Furthermore, divers have great difficulty sensing "down" even when bouyant, so in that sense also they "feel" weightless (at least, they fail to feel their weight). Any form of support that's spread as evenly over the body as the force from an external fluid would feel about as weightless as that.
However, it's possible for a diver to have a sense of "down" from e.g. the inner ear or the organs. Humans shouldn't count on that to get to the surface in the dark, I don't know whether frogs can. An accelerometer in an air bubble in a box would of course work even if the overall gadget is neutrally bouyant. I believe that training underwater is not a good predictor of how dizzy/nauseous you'll feel in freefall, so clearly the feeling is different even if not obviously so. In some sense a highboard diver has more claim to feeling weightless than a deep sea diver -- aside from air resistance anyone falling does at least have uniform forces throughout their body.
Now, diamagnetic levitation is not a force from an external fluid, it's internal. With sufficiently even diamagnetic levitation you'll feel at least as weightless as you do when neutrally bouyant in water and possibly more so. So if you're happy to call that "feeling weightless", the frog would feel weightless in a flat magnetic field.
But aside from the shape of the magnetic field, the levitation will not be perfectly even, because your body is not universally diamagnetic: some parts are wetter than others, or perhaps more formally magnetic susceptibility need not be uniform throughout the materials of the body. So the question is whether the frog can detect the unevenness of the levitation. If not then it feels weightless. Probably the answer is like water for humans -- it's distinguishable from freefall, but the direction of the weight is not immediately obvious.
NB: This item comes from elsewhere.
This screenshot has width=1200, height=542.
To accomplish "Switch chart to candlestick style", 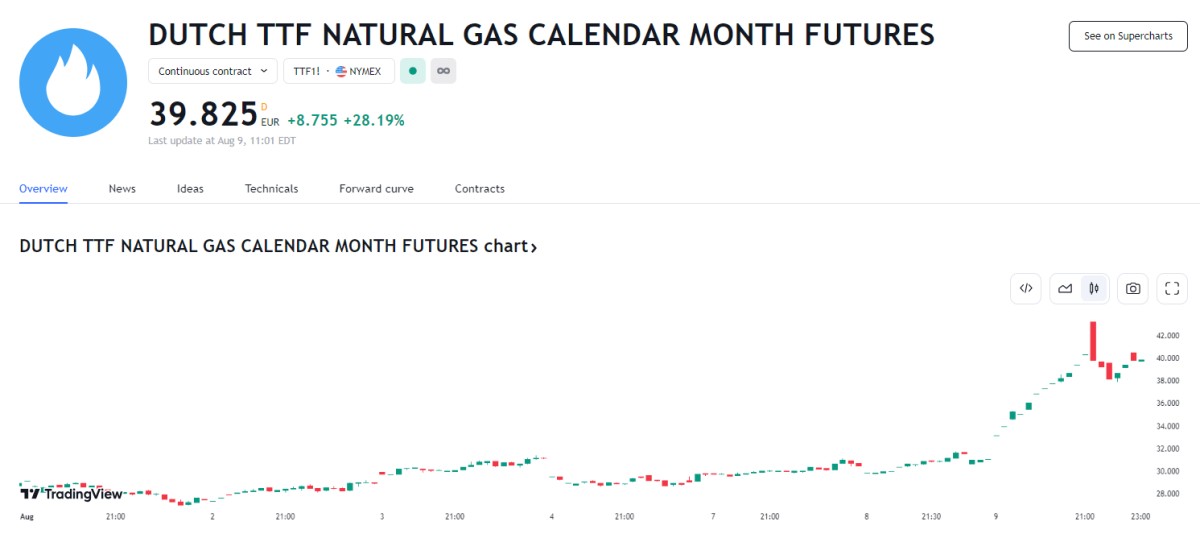I will pyautogui.click(x=1095, y=288).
Then again, if a particular frog is vomiting copiously in freefall but not in magnetic levitation it will tell you "sure, it feels very different". Vomiting feels different from not vomiting, regardless of how subtle was the effect on its ears that caused it to vomit!
What you feel in a harness is a force equal to your weight exerted on a few square inches that are not any of the usual few square inches "designed" for that purpose. So magnetic levitation would only feel like a harness if the levitation is primarily of a few small parts of the body, with much less or no force on the rest. I do not believe that this is generally the case, and those levitating frogs don't have their limbs dangling downward, but it's possible that it is.
So, you've got your theory and then you've got your messy practical details of the construction of strong magnets and of frogs. I suspect it really comes down to what the frog is trying to achieve, and what fine mechanisms frogs have that can detect "down".
A: The trapeze harness feeling comes because even though you are suspended, the harness is exerting a normal force on you. an easy way to think of this is that you still have gravity pulling all of your organs down. The frog, on the other hand, experiences none of that. The electromagnetic force is acting on all parts inside and outside of its body; it completely cancels gravity. Thus, it would feel weightless.
A: As I mentioned in my comment, it seems you will feel weightless when the net force exerted on you is equal to the force of gravity. (So basically, gravity is the only force in play)
This is consistent with the fact that astronauts in the ISS are weightless even though they do experience a net force (they are being kept in a orbit around earth, after all). It also plays very nicely with people in free fall feeling weightless (until air resistance kicks in anyway), and hypothetical astronauts in deep space feeling weightless (no gravity, no net force).
This makes sense when you consider the definition of weight. Weight is the force you are exerting on the earth (or whatever connects you to the earth), not the other way around.
In the case of the frog suspended in a magnetic field (as well as hanging in a trapeze) there is no net force, but there is gravity, therefore the frog will experience his normal weight. In this case, the force on the earth is exerted via the magnetic field.